Thanks. I appreciate the logic behind the process. I think it helps make things less painful.

I think this script in this post does exactly what you just described:

link text

I have written a simple script to do the backups. It is PG_Backup. As I find the time I will flush it out more. it is AS-IS.

the link is bad in previous post and I can’t edit it.

corrected link: PG_Backups

[quote=186653:@scott boss]@David Schlam I actually discussed this at the Atlanta PostrgreSQL Users Group a few months ago. So I will give you the high level overview of what my recommendations are.

since this is a remote server (and not “in house”) I would do this.

  • write a script (perl/python/ruby/bash) to do a "pg_dump " to a file. Each table to its own file.
  • have each backup have a date-timestamp in the name.
  • cron job the script to run every # hours (at least once a day).
  • encrypt the backups (pgp/gpg the file is fine)
  • get the backups off the server (rsync to another server, upload them to S3, something). Without doing this, if the server crashes, you lost all your backups. And you want to make sure they are encrypted before they leave the server.
  • use something like logrotate (or write you own) to get rid of old backups.

if you would like more details about this, please let me know.[/quote]

This is more or less the same scheme I use. I run the script below from a cron job once a day.

[code]#! /bin/bash

BACKUP_FILE="/var/postgresql/backups/dbf_backup_$(date +’%Y%m%d%H%M%S’).sql.gz.enc"
BACKUP_URL=“s3://backup/db_backups/$(hostname)/$(basename $BACKUP_FILE)”
S3_CMD="/usr/local/bin/s3cmd"

echo “Backing up postgresql databases to $BACKUP_FILE.”
su - postgres -c “/usr/bin/pg_dumpall” | gzip | openssl smime -encrypt -binary -aes-256-cbc -out “$BACKUP_FILE” -outform DER /etc/ssl/localcerts/db_backup.pem
echo “Backup complete.”

if [[ -e “$BACKUP_FILE” ]]; then
echo “Sending backup to $BACKUP_URL.”
$S3_CMD put “$BACKUP_FILE” “$BACKUP_URL”
$S3_CMD info “$BACKUP_URL”
fi[/code]

[quote=186747:@scott boss]the link is bad in previous post and I can’t edit it.

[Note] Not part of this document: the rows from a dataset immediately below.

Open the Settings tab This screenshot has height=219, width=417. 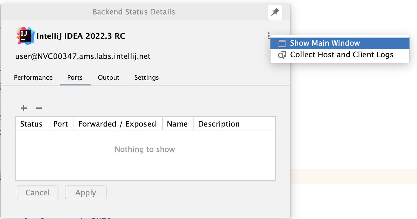tap(146, 77)
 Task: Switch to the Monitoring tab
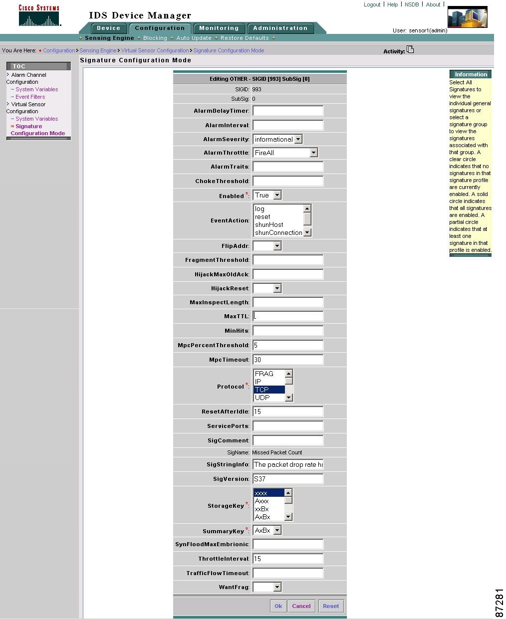point(219,28)
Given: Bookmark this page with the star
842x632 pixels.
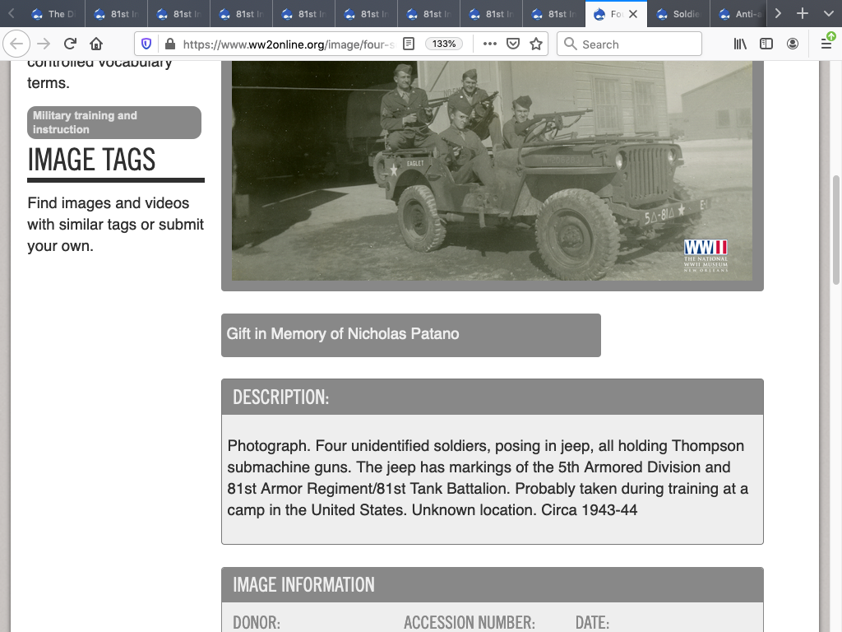Looking at the screenshot, I should pyautogui.click(x=536, y=44).
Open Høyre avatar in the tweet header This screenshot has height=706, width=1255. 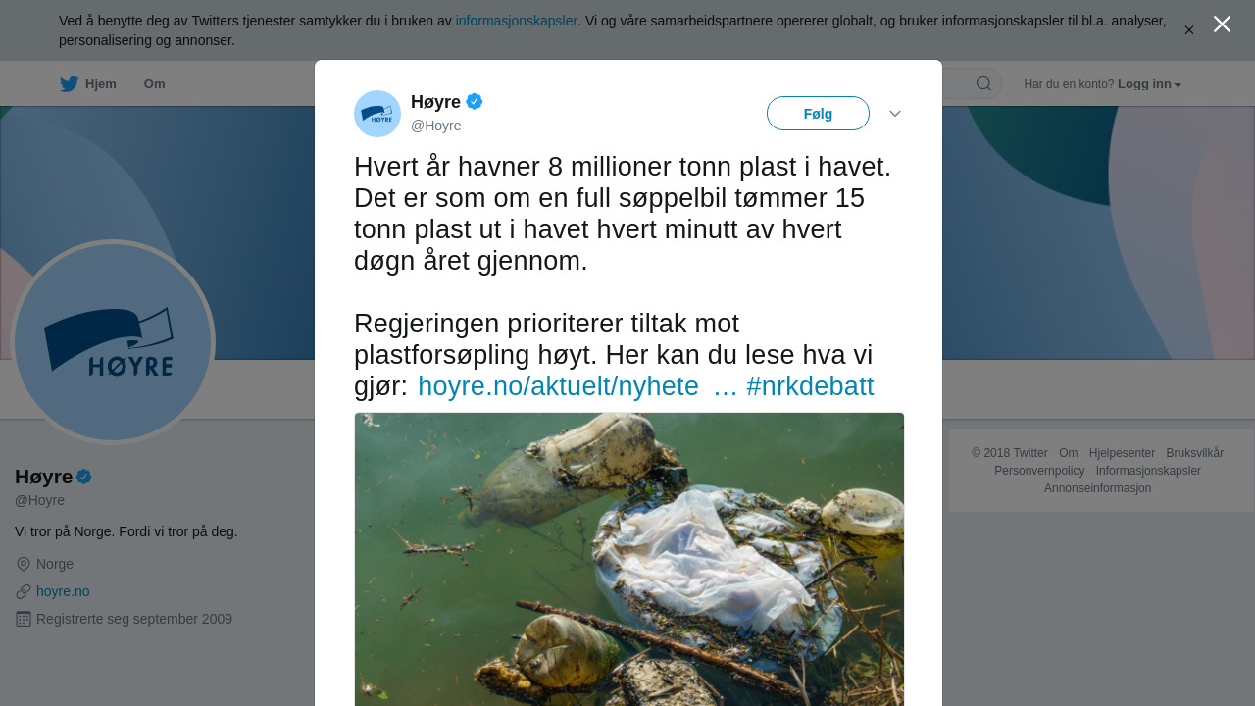[377, 114]
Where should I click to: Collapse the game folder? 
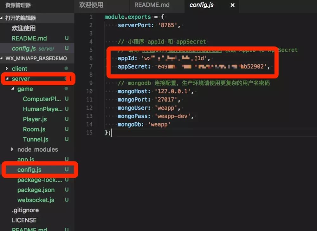pos(25,89)
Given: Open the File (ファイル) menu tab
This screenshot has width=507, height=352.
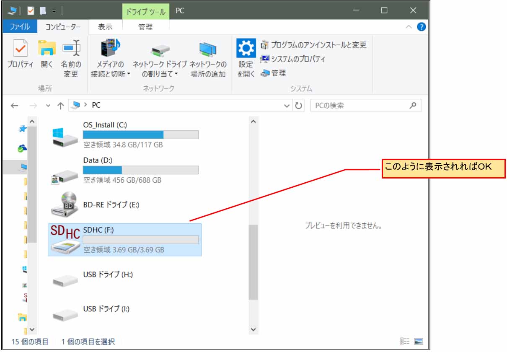Looking at the screenshot, I should [x=20, y=27].
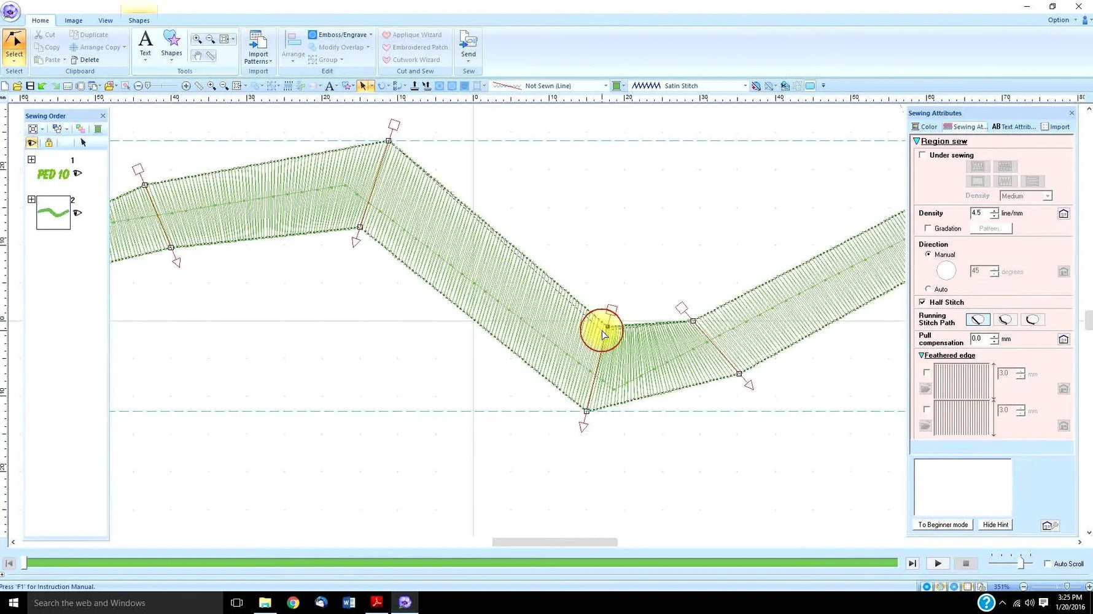
Task: Open the Color tab in Sewing Attributes
Action: click(924, 126)
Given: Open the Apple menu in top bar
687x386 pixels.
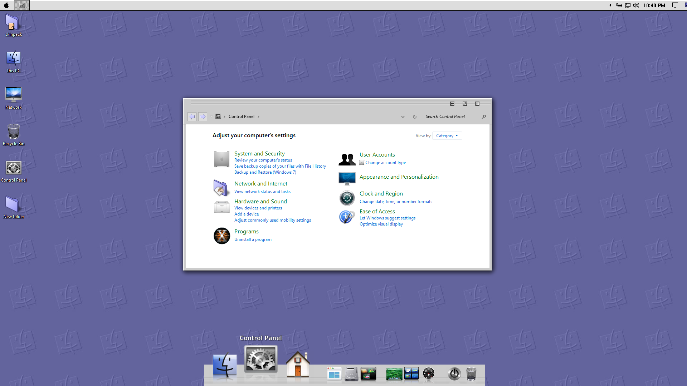Looking at the screenshot, I should pos(6,5).
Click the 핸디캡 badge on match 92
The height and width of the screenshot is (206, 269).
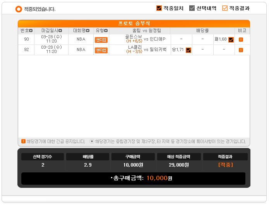(101, 50)
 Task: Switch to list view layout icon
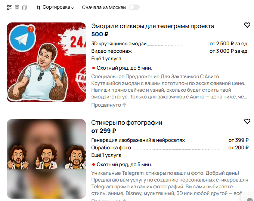[x=9, y=7]
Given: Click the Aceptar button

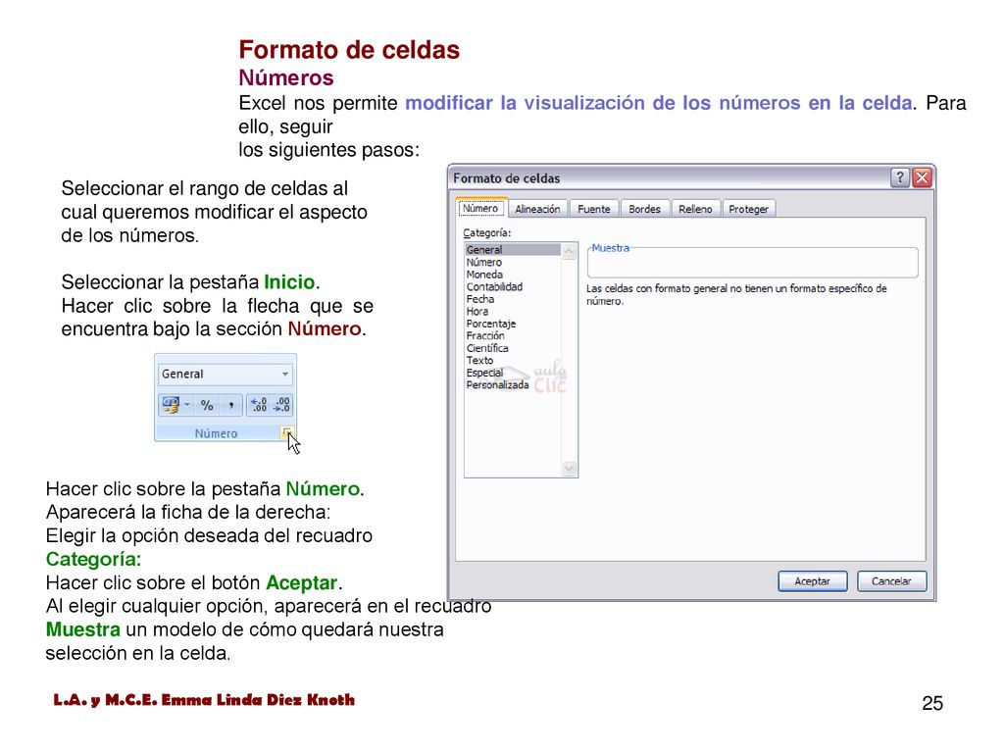Looking at the screenshot, I should tap(813, 581).
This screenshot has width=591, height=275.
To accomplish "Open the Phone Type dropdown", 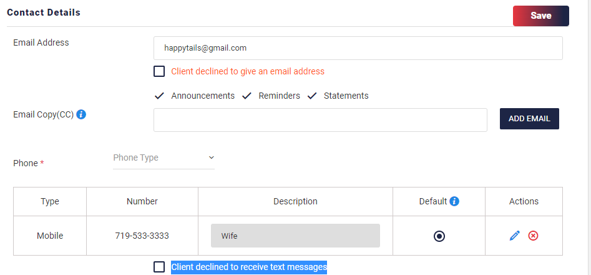I will pos(164,158).
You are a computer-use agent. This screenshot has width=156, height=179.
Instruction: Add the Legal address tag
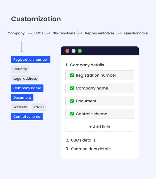pyautogui.click(x=25, y=79)
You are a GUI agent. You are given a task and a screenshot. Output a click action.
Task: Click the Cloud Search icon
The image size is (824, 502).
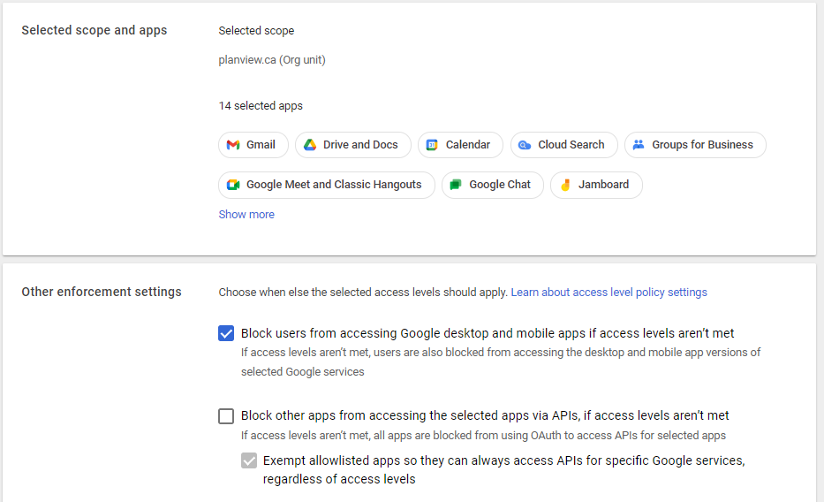[x=525, y=145]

corrected link: PG_Backups [/quote]
Not sure if this is correct, but the link takes me to bitbucket which tells me “You do not have access to this repository.”

it should take you to bitbucket… but it should be open to all… I will check it now.

you should have access now. I marked it private by accident.

Thanks. That fixed it.

Great!!

Just stumbled across this link:

Just wanted to post it here because I didn’t realize Postgres had automated backups already handled.

Sorry, that was pgAdmin.

if you or anyone else has issues with the script or have enhancements you want, add a ticket/issue at bitbucket and I can see what I can do.

I was able to set up the bash script using the script on the postgres wiki to a second HDD on the server.

I know this doesn’t encrypt the files, however, I discovered that you can transfer the files securely to your local Mac using SSH.

This was actually pretty easy to do and gave me a remote backup of the entire directory.

The only issue that is remaining is setting up the cron job to backup the server. I set up the cron job using Gnome-schedule. The GUI interface made it a little easier to work with. I launched Gnome-schedule as root in terminal:

sudo gnome-schedule

and then ran the cron job as me with the following command:

sudo -u <username> /usr/local/bin/pg_backup_rotated.sh

(of course, replace with your username).